An iPad with 17 percent battery life left would last almost two hours.
The MacBook Pro might last another twenty minutes. And no outlet where I
am to charge the battery.
But I couldn't leave without this short note. Yesterday I didn't get the chance to read the weekend edition of the Wall Street Journal
(the older daughter had a swim meet a couple of hours distant in
driving time -- only a few miles away for a Canadian goose, but the meet
was in Salem, Massachusetts, on one of the last weekends before
Halloween, perhaps the biggest tourist month of the year for Salem;
think witches).
So, today, before the start of the second day of that same swim meet, I will read the WSJ
-- all the more so because Starbucks accidentally gave me a "grande"
instead of a "tall" which represents about twice as much coffee, three
times more than I need. But that's another story for another day.
Back to the WSJ. I used to know some friends (okay, one) who subscribed to Playboy Magazine for the stories. That's the way it is with me. No, not Playboy Magazine, but the WSJ. I subscribe to the WSJ,
not for the business news, but for the incredibly good writing, the
weekend edition, and the fourth section each day (in that order).
This weekend's issue might be one of the best in a long time. Or maybe
like meat loaf it just seems better because it's a day older and I've
been looking forward to it twenty-four hours.
The long, long lead story is fantastic -- read this story if you want to
know my reading habits: My 6,128 favorite books, by Joe Queenan.
Fortunately he only lists about 100 books. Most of those were books he
did not like, so he must have read more than 6,128. You know that any
article that mentions Middlemarch in the first few paragraphs is going to be a great piece of reading.
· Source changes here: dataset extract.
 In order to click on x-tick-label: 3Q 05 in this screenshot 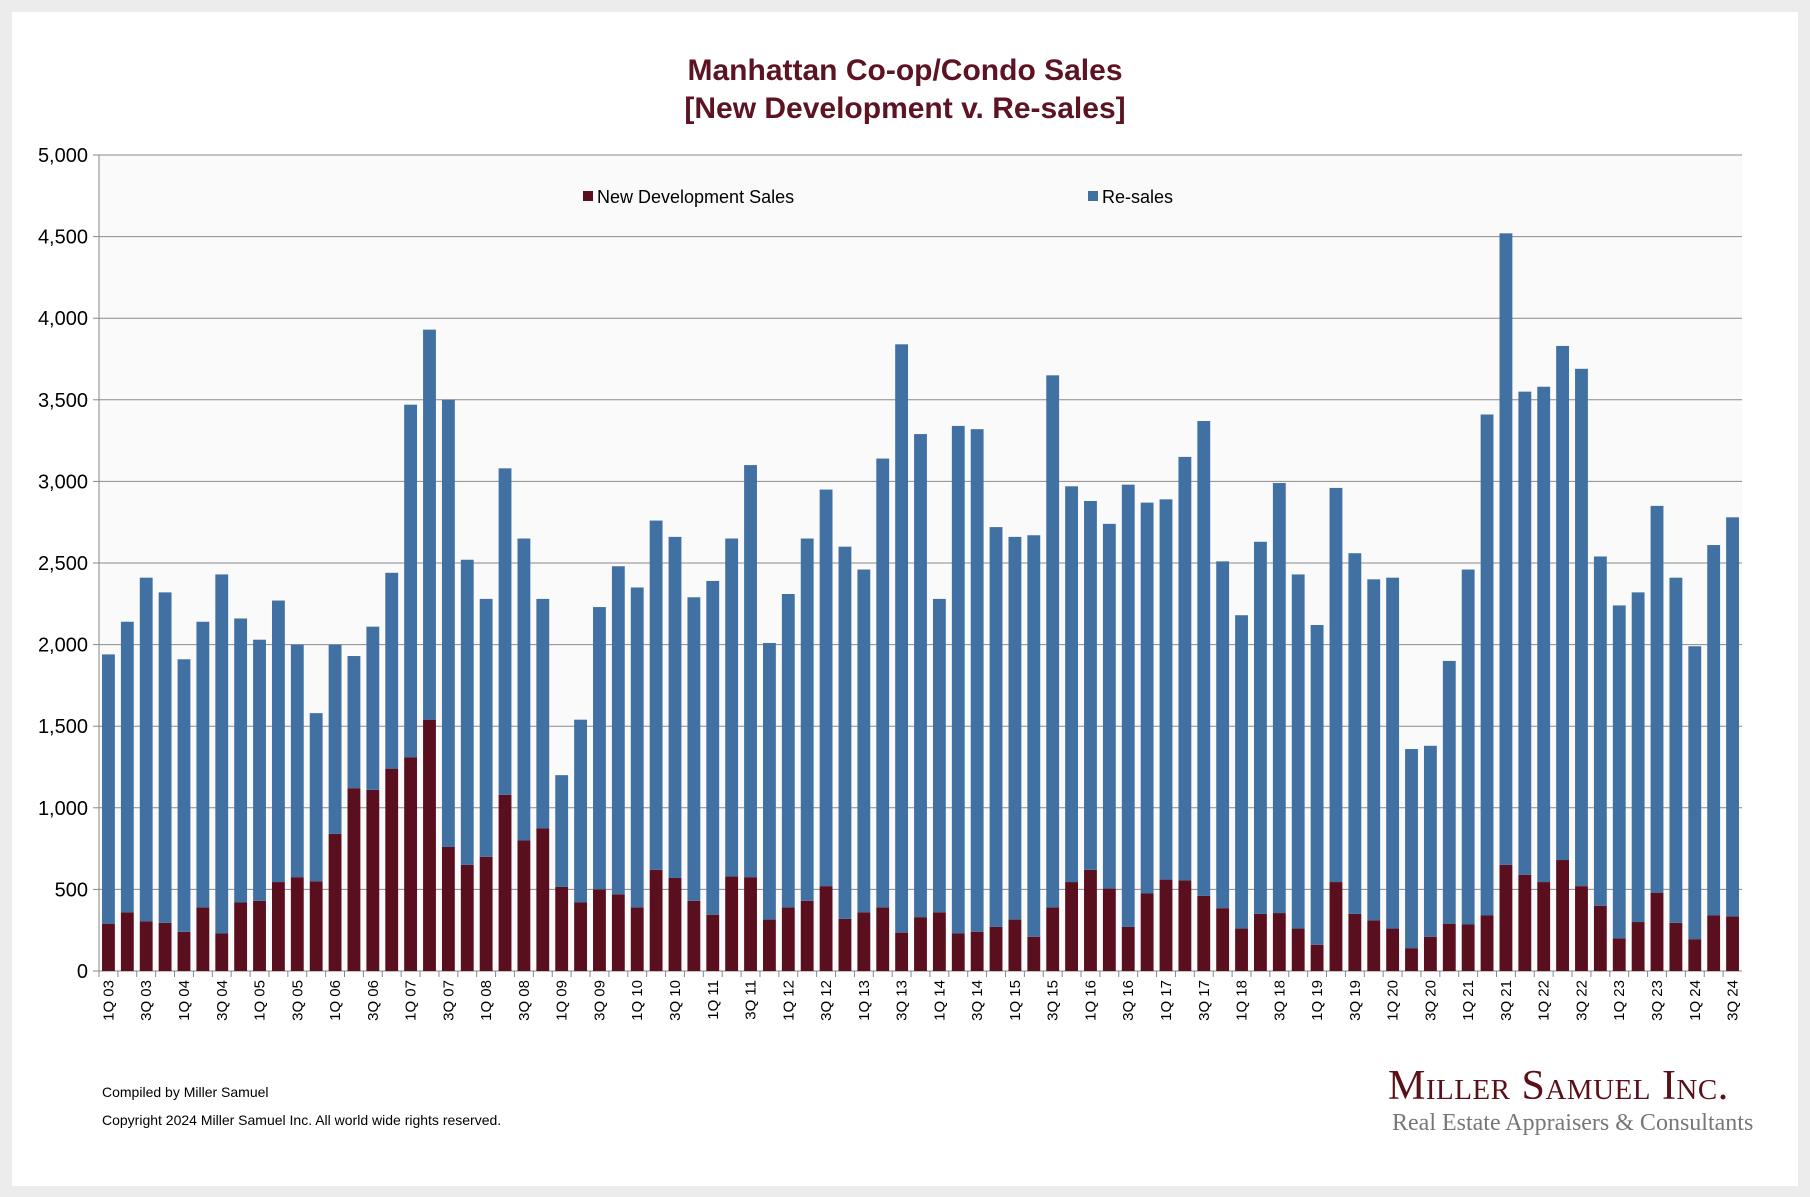, I will do `click(298, 1000)`.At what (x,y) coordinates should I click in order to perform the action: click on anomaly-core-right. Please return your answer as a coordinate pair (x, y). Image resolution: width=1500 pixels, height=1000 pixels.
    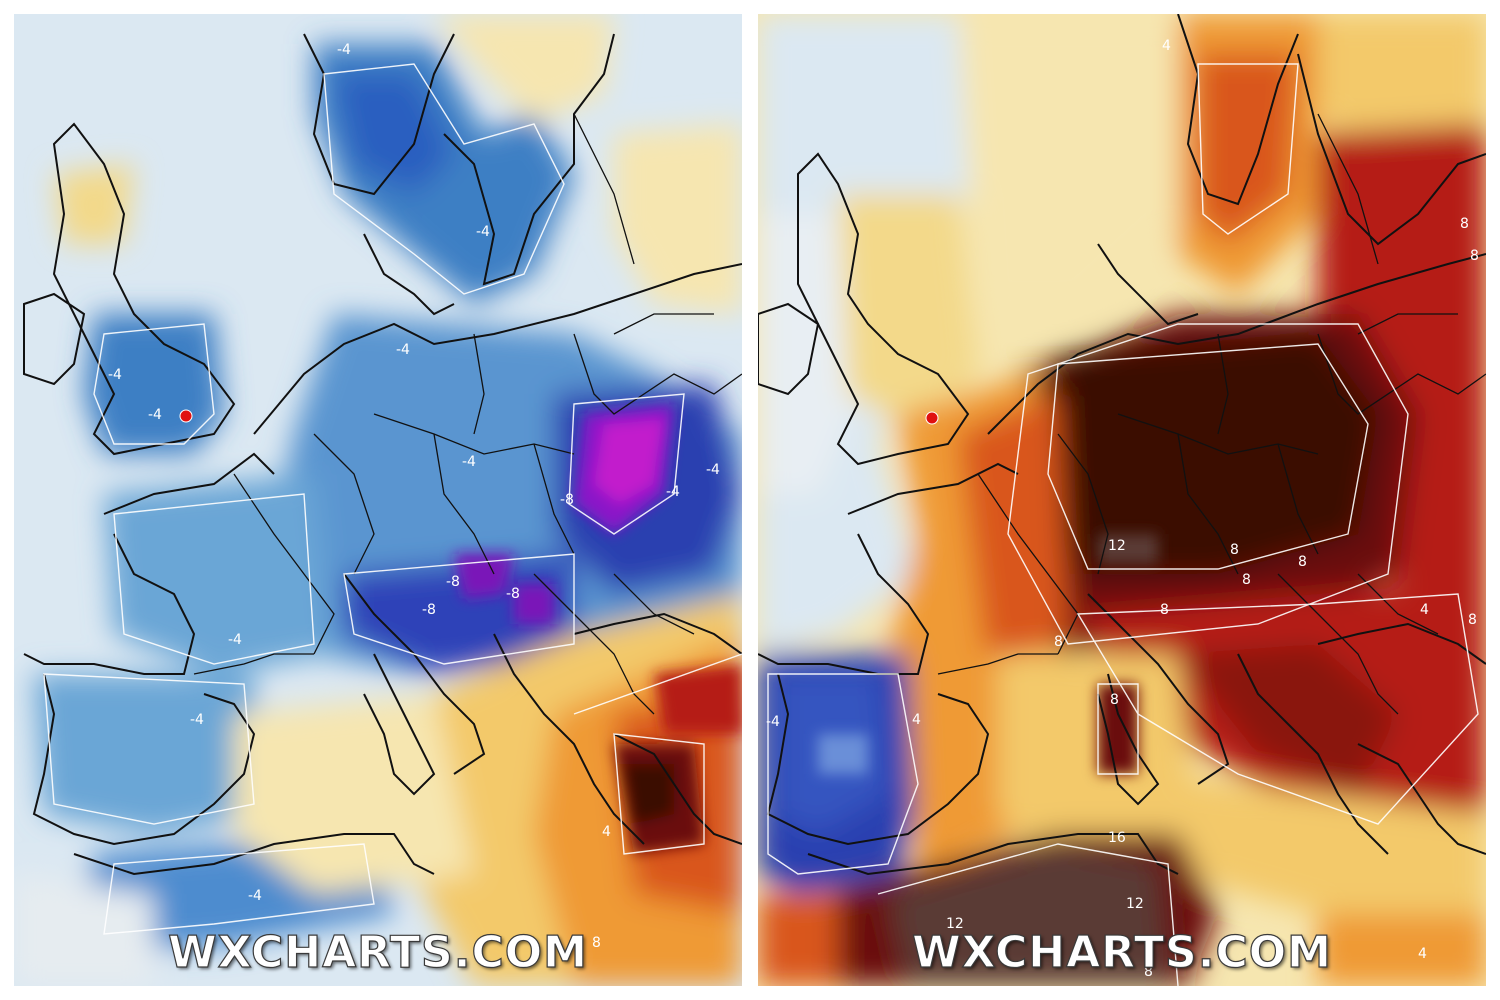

Paul Johnson's five favorite biographies: Macaulay, Sir Arthur Bryant; Ulysses S. Grant, Michael Korda; Lincoln at Gettysburg, Garry Wills; Rossetti: His Life and Works, Evelyn Waugh; and, A Portrait of Charles Lamb,
David Cecil. The authors are relatively unfamiliar to me; the lives
they have chosen to write about I know very, very well, except for
Charles Lamb.
And finally, before I run out of battery (now 13%): How the French Invented Love,
Marilyn Yalon. Four hundred pages of what appears to be an
exceptionally interesting book. I don't know if this was planned by the WSJ
editors or if it just happened, but earlier in the section there is an
essay on "the new face of infidelity" by Peggy Drexler. Her findings:
infidelity is no longer an exclusive domain for men (it never was, but
the statistics are starting to even out): 23 percent and 19 percent. You
can google the article to see what the numbers refer to. Something
tells me the former number is way, way low; the latter number is low,
but hard to say by how much. It will be interesting to see what a
similar essay reports 15 years from now. My hunch is that the definition
of infidelity will have changed. See Marilyn Yalon's book review.
And now I must sign off with less than 10% of my battery power left.